Monday, February 8, 2010

The trials of the mainstream

I keep an eye out on the internet for mentions of the paleo diet. There has been a flurry of interest recently - as I mentioned here - but I do not think some of the coverage is doing the concept any favours.

Focussing on raw meat (?!) is sensationalist and doesn't address the science, but hey it will sell papers.

To them it is just another fad diet.

I hate it when things I like become popular. It is like when you have a favourite band that you follow for a couple of years. Then they get a hit and everyone becomes a fan. Then the magic goes.


Chainey said...

I feel the same.

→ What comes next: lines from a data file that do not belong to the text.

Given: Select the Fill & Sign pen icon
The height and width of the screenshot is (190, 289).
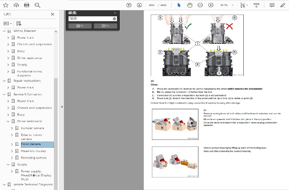Looking at the screenshot, I should coord(284,5).
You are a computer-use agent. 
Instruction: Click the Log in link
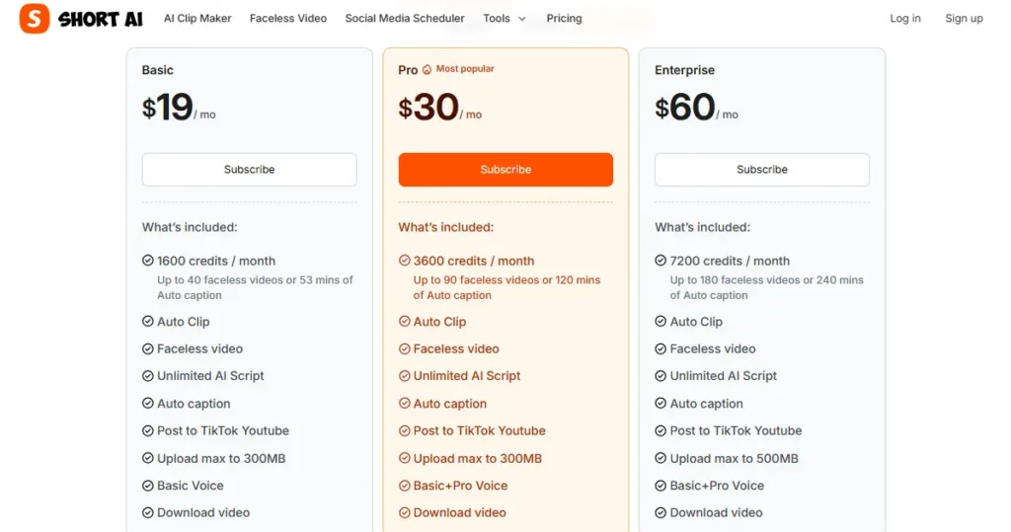pyautogui.click(x=905, y=19)
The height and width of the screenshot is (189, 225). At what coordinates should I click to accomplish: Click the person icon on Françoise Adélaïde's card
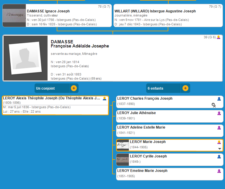click(219, 37)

Part of the irritation comes from having the concept either skewed in some way or dumbed down.

For instance I read something today about low-carb beer being marketed as being a "healthy" option.

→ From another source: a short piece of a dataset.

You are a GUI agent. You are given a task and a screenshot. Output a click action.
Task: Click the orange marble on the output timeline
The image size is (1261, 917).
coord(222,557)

But of course we suffer for our exclusiveness too. I waited months to try Vibrams only to find they didn't fit. I had to mail order two pair and return them over a period of about 3 weeks to establish that because nobody in NZ's biggest city had taken up the idea of selling them.

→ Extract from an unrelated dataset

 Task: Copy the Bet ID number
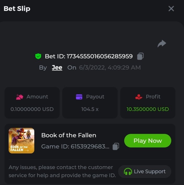[140, 56]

Now I'm looking for other minimalist shoe brands and just not finding them because few people have ever heard of the concept.

I think the most irritating thing is being mistaken for a bandwagon jumper when you've actually done your research and experimentation long before the "trend" hits.

It's kind of catch-22. I'm sure you - like me - want to see lots of people benefit from the diet and exercise principles we know to be sound, but at the same time we don't want it to be "the in thing" that people are doing mindlessly because everyone else is.

Vlad Averbukh said...

I'm the guy in the raw paleo story. I was hoping they would not focus on the raw part as much, I told the reporters that raw is not nearly as important as paleo. I'm of the opinion that we should try to get the word out on paleo benefits. Getting folks to eat more grass-fed beef and organic produce will greatly reduce environmental damage caused by conventional farming. Ofcourse, the way that this story was slanted, it may not help all that much.

Steve said...

This is one of my biggest beefs (no pun intended) with the mainstream media. Namely, they're looking at this the same way as the vegan-driven "raw food movement" - i.e. just another silly fad by some extreme fringe group.

For what it's worth, though, it doesn't bother me to be labeled an extremist. I mean, have you seen what constitutes the "average" out there?!?

Chris said...


thanks for the comment. I hope you didn't take offense at the post - it was not meant to attack you personally.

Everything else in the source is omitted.